[Date Prev][Date Next][Thread Prev][Thread Next][Date Index][Thread Index]
Fwd: [at-l] Gun story
Firearm education is not hard to find. Many camps offer programs to teach gun safety. I can vouch that some of the instructors are not knowledgable, and education often never reaches the people who need it. In some cases children are the victims of growing up in homes of the overenthusiastic hunter, sometimes they just never have the opputunity to learn. That is what scares me the most. I grew up in a house where gun safety was drilled into our brains. I learned how to fire a gun when I was 8 yrs old. Pointing out people under 25 as being irresposible is a rash statement and a harsh stereotype, I'm 18, the age to teach shotgun and riflery according to BSA is 21, most likely I'll be teaching those courses in a few years. Ignorant people, of all ages, are the people we need to be fearful of, not those under the age of 25.
Alexis
Jim and/or Ginny Owen <spiriteagle99@hotmail.com> wrote: Phil Heffington wrote:
>My favorite story about using firemarms for protection is from a
>Reader's Digest, if I remember correctly, from about 20 years ago.
>Seems some convict had escaped from a prison in Tennessee and was
>reported to be in a certain area and was "armed and dangerous".
Phil -
MY favorite self-defense story came from my (at the time) 66 year old
mother. It involved her Social Security check and the fact that her mailbox
was in the first floor vestibule of the apartment building that she lived
in. After the first time she found someone waiting in the vestibule on the
first of the month (when the check showed up in the mailbox) she started
carrying a gun when she went to get the mail. At least twice during her
first year on Social Security, she used that gun to back down some @#%^&*#
who thought she'd be an easy mark.
The Readers Digest story ignores the fact that there are upwards of two
million crimes (robbery, rape, murder, etc) prevented each year by ordinary
citizens who have a gun handy. For over 50 years there's been a feature in
the NRA monthly magazine that presents 15 to 20 incidents (each month) where
people used a gun of one sort or another to prevent death, injury or
robbery. All of those incidents come directly out of the newspapers. But
those who fear guns and gun owners tend to ignore those stories.
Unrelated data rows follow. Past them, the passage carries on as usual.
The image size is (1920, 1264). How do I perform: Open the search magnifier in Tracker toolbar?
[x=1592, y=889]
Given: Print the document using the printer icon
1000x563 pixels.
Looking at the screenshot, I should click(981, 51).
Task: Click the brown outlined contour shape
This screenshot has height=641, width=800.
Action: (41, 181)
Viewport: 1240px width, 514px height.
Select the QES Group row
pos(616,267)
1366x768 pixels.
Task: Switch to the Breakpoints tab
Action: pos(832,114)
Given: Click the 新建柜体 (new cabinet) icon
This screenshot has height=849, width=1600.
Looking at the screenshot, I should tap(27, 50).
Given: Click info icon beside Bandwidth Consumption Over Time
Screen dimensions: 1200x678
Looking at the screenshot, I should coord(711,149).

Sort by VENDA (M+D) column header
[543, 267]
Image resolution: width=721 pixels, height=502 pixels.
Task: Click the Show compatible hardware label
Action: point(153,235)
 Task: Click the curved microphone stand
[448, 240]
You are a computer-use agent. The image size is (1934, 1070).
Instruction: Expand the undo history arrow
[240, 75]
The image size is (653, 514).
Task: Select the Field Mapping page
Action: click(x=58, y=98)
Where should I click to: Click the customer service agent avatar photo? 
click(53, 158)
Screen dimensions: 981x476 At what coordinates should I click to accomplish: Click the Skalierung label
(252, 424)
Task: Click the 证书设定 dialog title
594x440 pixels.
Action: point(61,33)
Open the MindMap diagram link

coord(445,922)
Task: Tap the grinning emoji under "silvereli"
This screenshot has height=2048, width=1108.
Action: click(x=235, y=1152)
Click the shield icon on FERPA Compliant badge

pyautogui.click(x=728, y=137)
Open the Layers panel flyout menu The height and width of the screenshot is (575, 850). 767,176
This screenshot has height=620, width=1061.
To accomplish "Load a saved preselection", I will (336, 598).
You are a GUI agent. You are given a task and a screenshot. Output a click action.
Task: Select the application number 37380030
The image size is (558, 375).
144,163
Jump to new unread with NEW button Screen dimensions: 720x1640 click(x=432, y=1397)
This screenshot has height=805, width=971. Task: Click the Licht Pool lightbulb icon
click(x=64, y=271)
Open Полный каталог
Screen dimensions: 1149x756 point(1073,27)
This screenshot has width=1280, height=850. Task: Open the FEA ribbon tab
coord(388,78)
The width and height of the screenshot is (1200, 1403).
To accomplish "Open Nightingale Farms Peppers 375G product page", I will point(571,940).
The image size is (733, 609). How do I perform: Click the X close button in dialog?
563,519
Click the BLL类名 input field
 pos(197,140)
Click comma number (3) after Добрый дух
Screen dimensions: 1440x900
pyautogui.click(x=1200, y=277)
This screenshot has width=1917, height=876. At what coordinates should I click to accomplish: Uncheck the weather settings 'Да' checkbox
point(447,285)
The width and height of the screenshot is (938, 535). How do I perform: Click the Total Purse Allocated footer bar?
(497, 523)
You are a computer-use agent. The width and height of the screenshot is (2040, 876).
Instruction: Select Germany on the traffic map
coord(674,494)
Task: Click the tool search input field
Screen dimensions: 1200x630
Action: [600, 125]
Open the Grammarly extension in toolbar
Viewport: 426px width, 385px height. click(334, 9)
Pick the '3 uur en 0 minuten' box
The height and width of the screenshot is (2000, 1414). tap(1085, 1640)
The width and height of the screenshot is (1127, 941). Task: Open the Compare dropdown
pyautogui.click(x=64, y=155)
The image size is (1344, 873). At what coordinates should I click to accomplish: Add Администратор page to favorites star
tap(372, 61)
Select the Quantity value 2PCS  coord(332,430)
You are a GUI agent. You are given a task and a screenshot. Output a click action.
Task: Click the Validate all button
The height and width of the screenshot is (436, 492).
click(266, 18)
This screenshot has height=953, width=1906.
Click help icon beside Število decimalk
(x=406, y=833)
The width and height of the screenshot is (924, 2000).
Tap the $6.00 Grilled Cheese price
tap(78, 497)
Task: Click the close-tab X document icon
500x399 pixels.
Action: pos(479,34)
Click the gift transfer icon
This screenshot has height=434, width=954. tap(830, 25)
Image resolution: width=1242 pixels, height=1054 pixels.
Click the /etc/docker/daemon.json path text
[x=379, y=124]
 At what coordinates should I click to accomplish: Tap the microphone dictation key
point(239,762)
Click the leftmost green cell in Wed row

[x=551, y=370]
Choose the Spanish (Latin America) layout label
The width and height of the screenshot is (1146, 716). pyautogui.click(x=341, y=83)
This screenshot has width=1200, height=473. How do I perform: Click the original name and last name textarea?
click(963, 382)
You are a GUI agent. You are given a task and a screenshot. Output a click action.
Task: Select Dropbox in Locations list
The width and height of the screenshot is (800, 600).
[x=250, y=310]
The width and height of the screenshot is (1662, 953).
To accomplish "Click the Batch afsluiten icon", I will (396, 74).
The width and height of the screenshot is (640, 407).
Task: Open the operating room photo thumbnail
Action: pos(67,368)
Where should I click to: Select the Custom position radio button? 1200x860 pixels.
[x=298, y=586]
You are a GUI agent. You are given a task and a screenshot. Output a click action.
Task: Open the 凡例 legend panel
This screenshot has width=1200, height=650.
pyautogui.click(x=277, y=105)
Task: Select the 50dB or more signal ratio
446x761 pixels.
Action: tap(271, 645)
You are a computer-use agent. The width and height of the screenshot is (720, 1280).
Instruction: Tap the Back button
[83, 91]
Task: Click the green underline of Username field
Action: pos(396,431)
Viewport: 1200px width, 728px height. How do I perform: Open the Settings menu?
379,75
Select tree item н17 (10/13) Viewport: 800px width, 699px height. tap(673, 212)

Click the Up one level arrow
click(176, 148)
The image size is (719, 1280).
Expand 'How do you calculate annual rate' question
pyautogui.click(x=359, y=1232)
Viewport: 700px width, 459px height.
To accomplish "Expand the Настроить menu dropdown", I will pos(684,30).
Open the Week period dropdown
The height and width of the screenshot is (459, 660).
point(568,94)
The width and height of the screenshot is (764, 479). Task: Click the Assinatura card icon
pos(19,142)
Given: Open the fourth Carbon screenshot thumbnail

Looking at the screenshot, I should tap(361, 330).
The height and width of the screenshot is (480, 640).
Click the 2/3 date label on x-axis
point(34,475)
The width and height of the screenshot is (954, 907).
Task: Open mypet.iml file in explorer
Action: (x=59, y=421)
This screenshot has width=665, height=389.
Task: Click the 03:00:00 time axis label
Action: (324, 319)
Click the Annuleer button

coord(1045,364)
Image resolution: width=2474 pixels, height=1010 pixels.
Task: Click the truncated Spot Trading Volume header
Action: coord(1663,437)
>Unfortunately there is no real unified theory of psychology for gun
>owners.
Maybe not in the circles you run in. I'm assuming you're a college
professor - possibly psychology? There have been a number of studies, most
of them 15 years or more ago. Getting funding for that kind of study now is
extremely difficult because it's not politically correct. One study, for
example, was a correlation of political attitude and the willingness to
"pull the trigger". It was a DOD study and the results of that one were
buried VERY deep by the "politically correct" crowd.
>They pretty much run the gamut of sane and crazy, responsible and
>irresponsible, just like the general population.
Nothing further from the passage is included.